**AIM OF THE TASK**
No pictures should appear. The lines from the beginning of the listing through the one holding "Given: Click the '30µm/10µm' thickness cell" must be reproduced exactly, and nothing more.

════

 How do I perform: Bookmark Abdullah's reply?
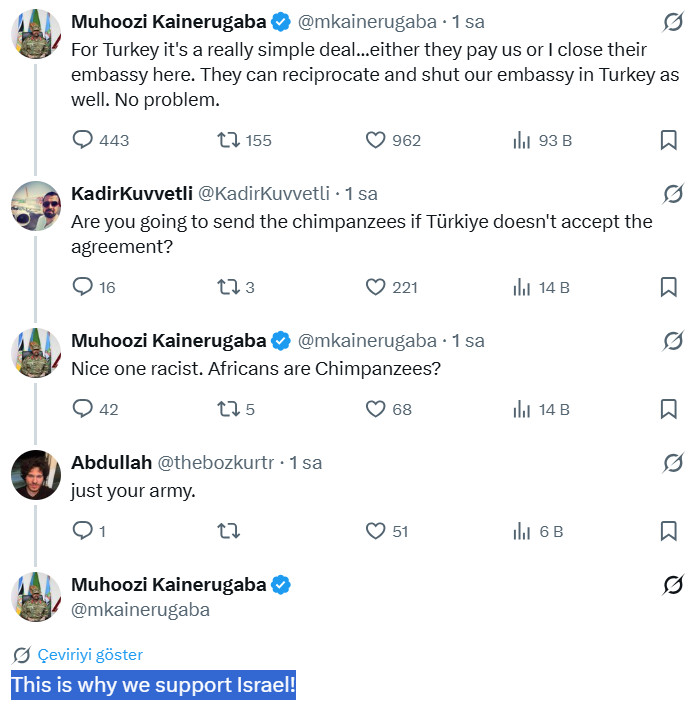pyautogui.click(x=669, y=531)
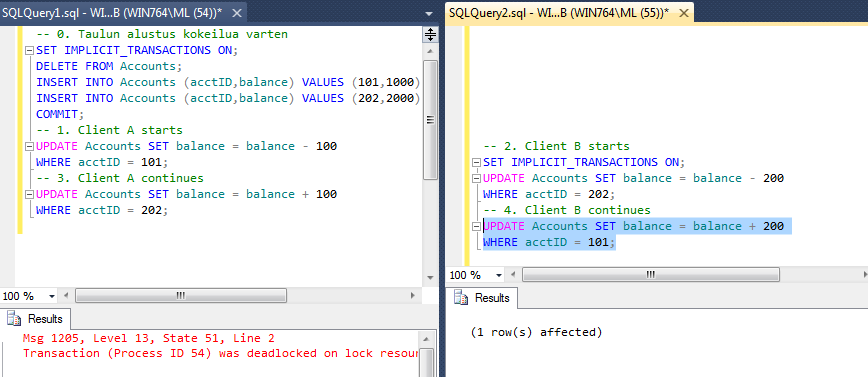Click the scroll down arrow in left editor

[430, 278]
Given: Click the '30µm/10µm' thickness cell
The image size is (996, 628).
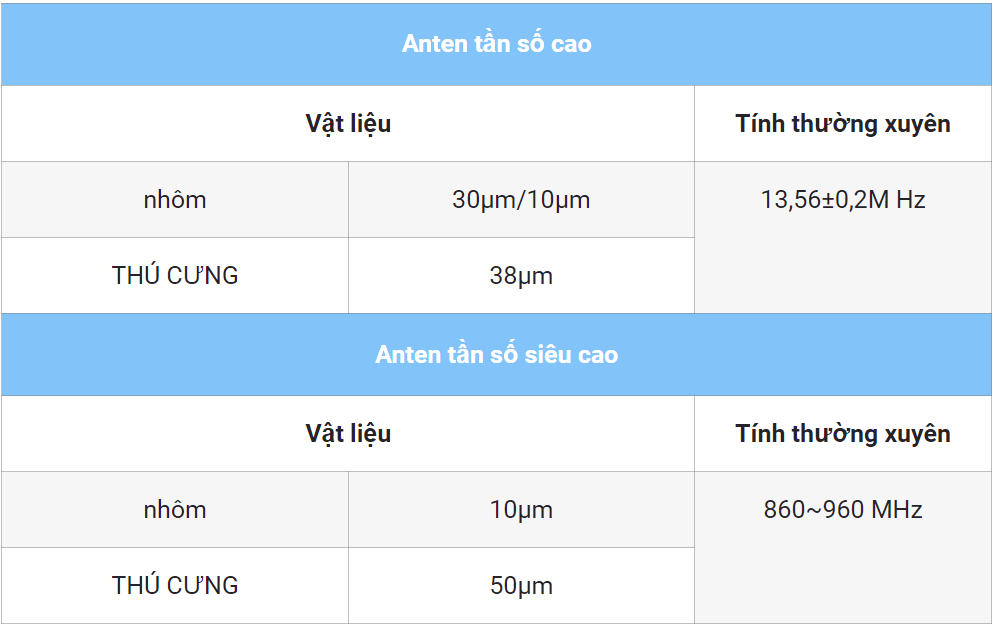Looking at the screenshot, I should (x=521, y=200).
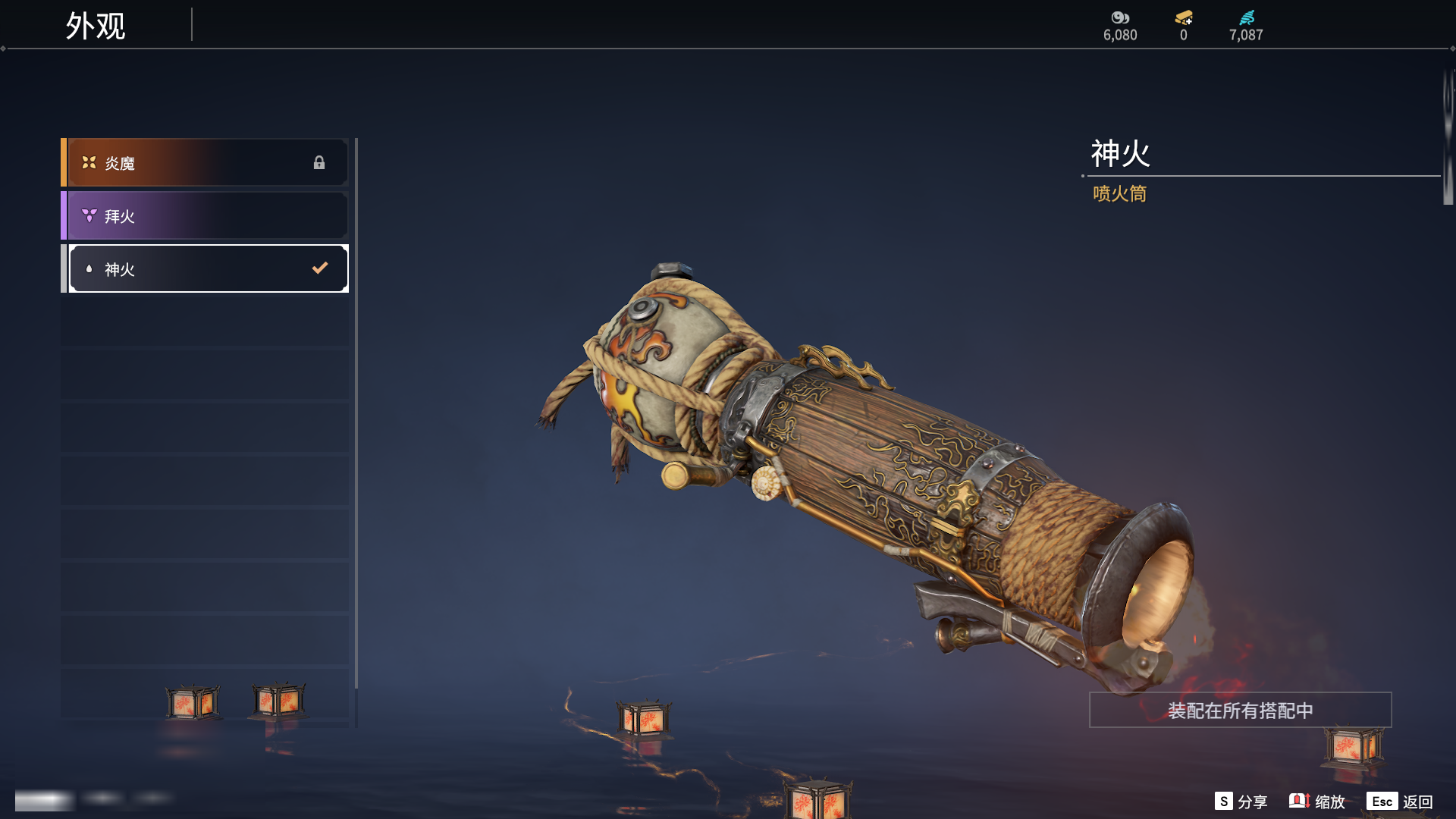Click the purple 拜火 quality icon
The width and height of the screenshot is (1456, 819).
[89, 215]
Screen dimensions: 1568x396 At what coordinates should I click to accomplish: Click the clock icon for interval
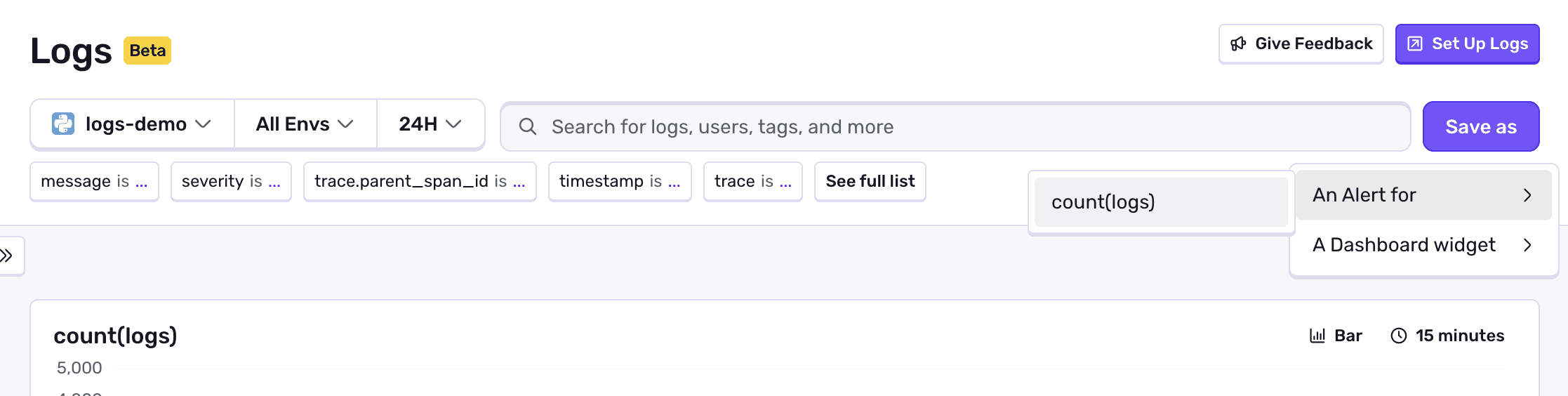point(1399,336)
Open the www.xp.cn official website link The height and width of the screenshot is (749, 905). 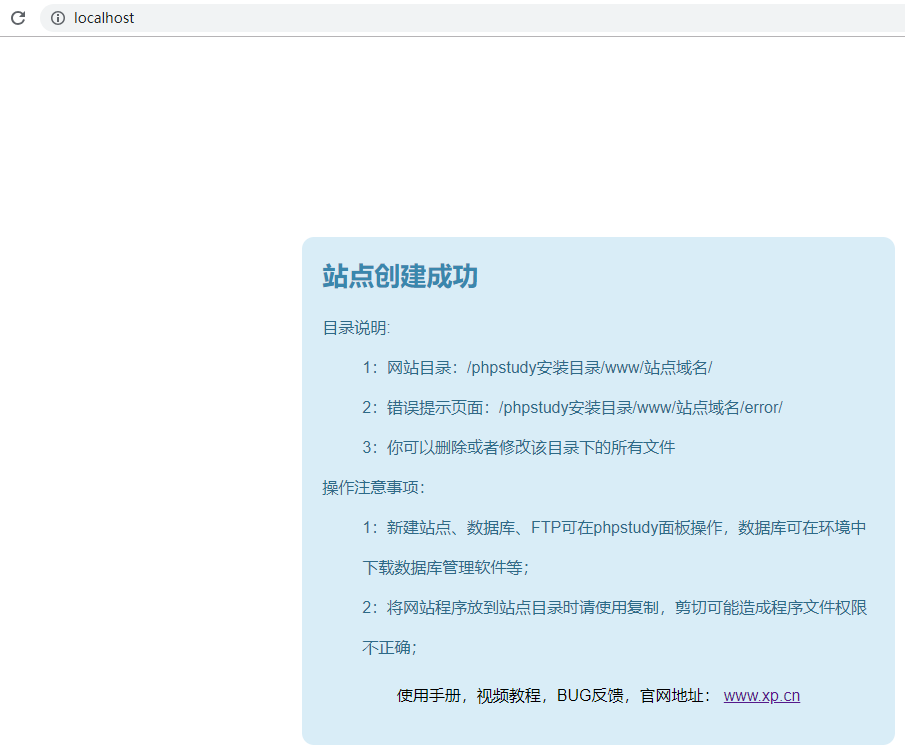point(761,696)
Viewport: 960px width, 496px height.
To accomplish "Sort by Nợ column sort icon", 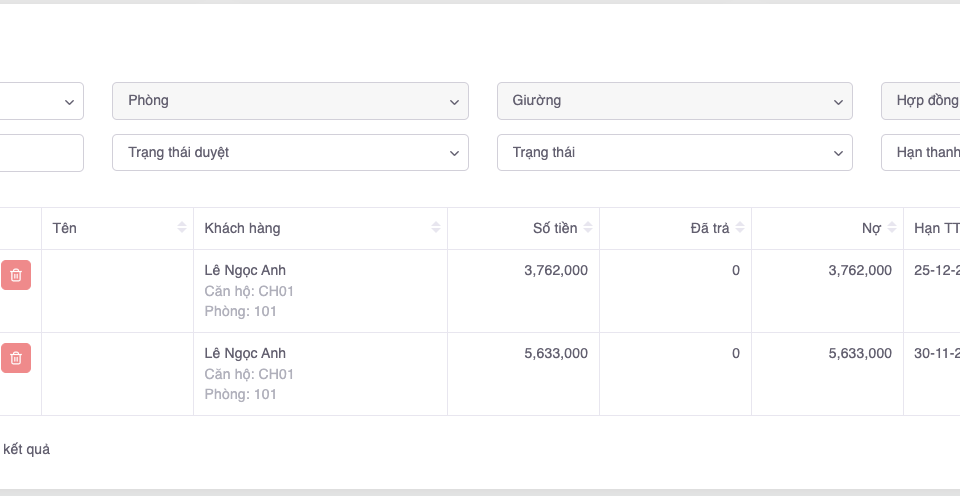I will point(892,228).
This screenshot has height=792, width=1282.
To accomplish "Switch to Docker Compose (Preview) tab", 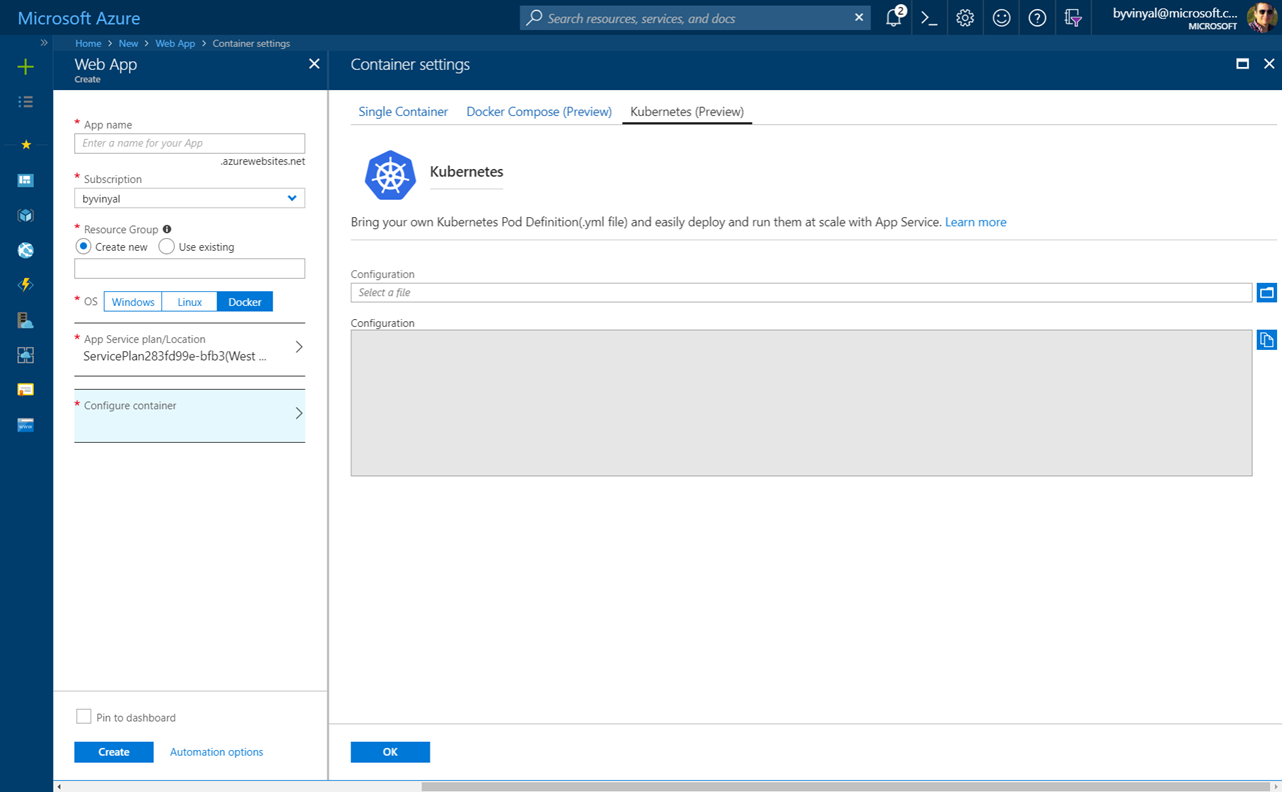I will 539,112.
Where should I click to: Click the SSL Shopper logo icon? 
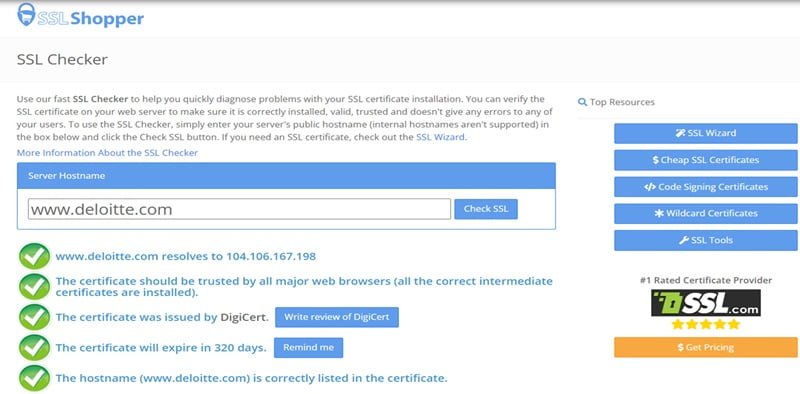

════

**ANSWER SPACE**
 How do I perform: Bookmark Abdullah's reply?
pyautogui.click(x=669, y=531)
Click the scroll down arrow in left editor

[430, 278]
Given: Click the '30µm/10µm' thickness cell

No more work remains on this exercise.